- Associated Press - Monday, June 10, 2013

SAN ANTONIO (AP) - Somehow, some way, the San Antonio Spurs seem to have discovered a secret that every team in the league desperately searched for all season long. They have figured out a way to slow down LeBron James.

Whether it’s Kawhi Leonard’s incredible wingspan, Danny Green’s dogged determination or a stash of kryptonite that Tim Duncan happened upon while taking a walk along the banks of the San Antonio River, it’s working. And yet the Spurs return home for Game 3 of the NBA Finals on Tuesday night perhaps feeling lucky to have earned a split in Miami.

James is averaging a pedestrian 17.5 points and has posted his two lowest point totals in the postseason during the finals. One would think that’s a recipe for a commanding 2-0 series lead.

But San Antonio needed an incredible shot from Tony Parker with 5.2 seconds to play in Game 1 to hold off a charging James, then got blown out in Game 2 on Sunday night even though the four-time MVP scored 17 points on 7-for-17 shooting.

“Obviously, LeBron is unbelievable,” Parker said after the 103-84 loss to the Heat that evened the best-of-seven series at one game apiece. “He’s going to score. But right now the other players, they are playing great, too. So we can’t have both.”

James shot an astounding 56.5 percent during the regular season and made 103 3-pointers _ the first time in league history someone has made that many 3s while shooting a percentage that high. The improved shooting has made the 6-foot-8, 250-pound freight train almost impossible to guard this season, and had the Heat confident that their star player had the antidote for any type of defensive approach against him.

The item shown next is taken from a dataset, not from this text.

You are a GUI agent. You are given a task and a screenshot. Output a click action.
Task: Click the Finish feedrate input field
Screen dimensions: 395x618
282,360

The last time the Spurs were in the finals in 2007, they won their fourth title over the Cleveland Cavaliers by daring James to shoot the jumper in an all-out effort to keep him from attacking the rim. It worked beautifully when James shot an abysmal 35.6 percent in a four-game sweep.

The Spurs have essentially used the same approach this time around, with Leonard and Green sharing time on him and Duncan and Tiago Splitter crashing to double every time James even thinks about coming into the paint. And so far, that efficiency that he showed in the regular season hasn’t been there.

James had a triple-double in Game 1, but only scored 18 points on 16 shots in the 92-88 loss. He is shooting just 41.4 percent from the field, is 2 for 8 from long range and has only attempted six free throws in the first two games, monumental achievements against the most dominant player in the game.

“I know I attract a lot of attention,” James said. “This team has been set up the right way where when I do attract attention, we have guys that can make plays.”

In Game 1, Dwyane Wade kept the Heat in it with 17 points in the first three quarters and Ray Allen hit three 3-pointers before Parker bailed the Spurs out with the shot of these playoffs. In Game 2, it was Mario Chalmers’ 19 points and three big 3s from Mike Miller that helped fuel a 33-5 run and put San Antonio away early in the fourth quarter.

“I think LeBron is the type of player that you have to pay a lot of attention to,” Spurs guard Manu Ginobili said. “And it’s not something that happens that often that he scores less than 20. But I don’t think that was the difference why they beat us so badly in the second half.”

That’s the biggest problem for these Spurs. They have done what many viewed as impossible. They have stopped LeBron James from scoring.

And still, when the two teams boarded their respective planes to head for San Antonio, the defending champion Heat were the ones walking with a renewed swagger, with new life.

The Spurs haven’t hosted a finals game since 2007. They’re going to need the energy, the juice, the charge that should come from a passionate fan base eager to once again see the only show in town playing on the biggest stage.

Because they’ve thrown everything they’ve got at James in the first two games. And wouldn’t you know it, it’s worked pretty darn well. Yet there they were on Sunday night, staggering out of American Airlines Arena, their victory in Game 1 a distant memory.

Instead, the realization was creeping in that they’ve done as well as can possibly be expected against the league’s brightest star, and still they need to do so much more to stop James and the Heat from running away from them the way they have run away from everyone else for the last two years.

“It wasn’t just LeBron attacking us or getting those 13 points,” Ginobili said of James’ awakening during the game-deciding run. “It was just the whole Miami team was killing us. … So it’s not just that he turned it on. It was Miami that turned it on.”